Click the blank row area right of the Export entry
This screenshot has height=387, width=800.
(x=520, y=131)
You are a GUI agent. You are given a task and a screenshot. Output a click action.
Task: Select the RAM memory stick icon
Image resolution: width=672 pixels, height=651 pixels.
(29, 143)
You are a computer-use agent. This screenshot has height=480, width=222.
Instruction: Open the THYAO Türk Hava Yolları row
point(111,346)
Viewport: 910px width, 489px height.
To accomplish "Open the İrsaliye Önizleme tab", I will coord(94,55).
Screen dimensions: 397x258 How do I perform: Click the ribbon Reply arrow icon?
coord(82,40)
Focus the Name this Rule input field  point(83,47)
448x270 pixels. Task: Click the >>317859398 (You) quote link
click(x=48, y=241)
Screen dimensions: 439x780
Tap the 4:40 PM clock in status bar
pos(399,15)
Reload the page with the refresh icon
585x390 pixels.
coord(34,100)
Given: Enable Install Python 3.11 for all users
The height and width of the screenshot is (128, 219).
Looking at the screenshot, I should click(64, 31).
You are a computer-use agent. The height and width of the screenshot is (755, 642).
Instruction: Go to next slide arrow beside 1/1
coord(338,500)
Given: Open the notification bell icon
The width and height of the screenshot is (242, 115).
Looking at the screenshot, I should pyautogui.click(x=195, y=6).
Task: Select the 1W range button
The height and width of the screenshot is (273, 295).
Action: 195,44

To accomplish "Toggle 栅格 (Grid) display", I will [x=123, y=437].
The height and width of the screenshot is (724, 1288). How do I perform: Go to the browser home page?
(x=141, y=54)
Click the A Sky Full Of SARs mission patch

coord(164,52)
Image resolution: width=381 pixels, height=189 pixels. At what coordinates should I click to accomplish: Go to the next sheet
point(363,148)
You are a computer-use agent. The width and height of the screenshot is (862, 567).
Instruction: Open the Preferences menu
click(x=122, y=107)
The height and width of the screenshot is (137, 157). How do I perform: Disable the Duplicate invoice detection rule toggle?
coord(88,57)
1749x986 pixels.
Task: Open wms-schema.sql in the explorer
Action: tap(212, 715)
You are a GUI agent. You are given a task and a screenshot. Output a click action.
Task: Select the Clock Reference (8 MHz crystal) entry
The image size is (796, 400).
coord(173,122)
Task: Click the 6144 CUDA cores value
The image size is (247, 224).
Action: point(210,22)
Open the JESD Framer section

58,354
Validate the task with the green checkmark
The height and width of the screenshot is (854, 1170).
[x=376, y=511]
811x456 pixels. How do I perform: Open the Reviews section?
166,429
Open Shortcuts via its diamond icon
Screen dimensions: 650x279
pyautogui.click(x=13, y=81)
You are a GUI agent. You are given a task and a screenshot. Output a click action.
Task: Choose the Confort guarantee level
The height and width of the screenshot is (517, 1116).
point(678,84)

== == ==

§ **Assigned task**: Copy out every entry again, exactly as it was given.

§ **Response below**:
Click the blank row area right of the Export entry
This screenshot has height=387, width=800.
(x=520, y=131)
You are a GUI agent. You are given a task and a screenshot. Output a click action.
Task: Select the RAM memory stick icon
Image resolution: width=672 pixels, height=651 pixels.
(29, 143)
You are a computer-use agent. This screenshot has height=480, width=222.
Instruction: Open the THYAO Türk Hava Yolları row
point(111,346)
Viewport: 910px width, 489px height.
To accomplish "Open the İrsaliye Önizleme tab", I will coord(94,55).
Screen dimensions: 397x258 How do I perform: Click the ribbon Reply arrow icon?
coord(82,40)
Focus the Name this Rule input field  point(83,47)
448x270 pixels. Task: Click the >>317859398 (You) quote link
click(x=48, y=241)
Screen dimensions: 439x780
Tap the 4:40 PM clock in status bar
pos(399,15)
Reload the page with the refresh icon
585x390 pixels.
coord(34,100)
Given: Enable Install Python 3.11 for all users
The height and width of the screenshot is (128, 219).
Looking at the screenshot, I should click(64, 31).
You are a computer-use agent. The height and width of the screenshot is (755, 642).
Instruction: Go to next slide arrow beside 1/1
coord(338,500)
Given: Open the notification bell icon
The width and height of the screenshot is (242, 115).
Looking at the screenshot, I should pyautogui.click(x=195, y=6).
Task: Select the 1W range button
The height and width of the screenshot is (273, 295).
Action: 195,44

To accomplish "Toggle 栅格 (Grid) display", I will [x=123, y=437].
The height and width of the screenshot is (724, 1288). How do I perform: Go to the browser home page?
(x=141, y=54)
Click the A Sky Full Of SARs mission patch

coord(164,52)
Image resolution: width=381 pixels, height=189 pixels. At what coordinates should I click to accomplish: Go to the next sheet
point(363,148)
You are a computer-use agent. The width and height of the screenshot is (862, 567).
Instruction: Open the Preferences menu
click(x=122, y=107)
The height and width of the screenshot is (137, 157). How do I perform: Disable the Duplicate invoice detection rule toggle?
coord(88,57)
1749x986 pixels.
Task: Open wms-schema.sql in the explorer
Action: tap(212, 715)
You are a GUI agent. You are given a task and a screenshot. Output a click action.
Task: Select the Clock Reference (8 MHz crystal) entry
The image size is (796, 400).
coord(173,122)
Task: Click the 6144 CUDA cores value
The image size is (247, 224).
Action: point(210,22)
Open the JESD Framer section

58,354
Validate the task with the green checkmark
The height and width of the screenshot is (854, 1170).
[x=376, y=511]
811x456 pixels. How do I perform: Open the Reviews section?
166,429
Open Shortcuts via its diamond icon
Screen dimensions: 650x279
pyautogui.click(x=13, y=81)
You are a GUI agent. You are given a task and a screenshot. Output a click action.
Task: Choose the Confort guarantee level
The height and width of the screenshot is (517, 1116).
point(678,84)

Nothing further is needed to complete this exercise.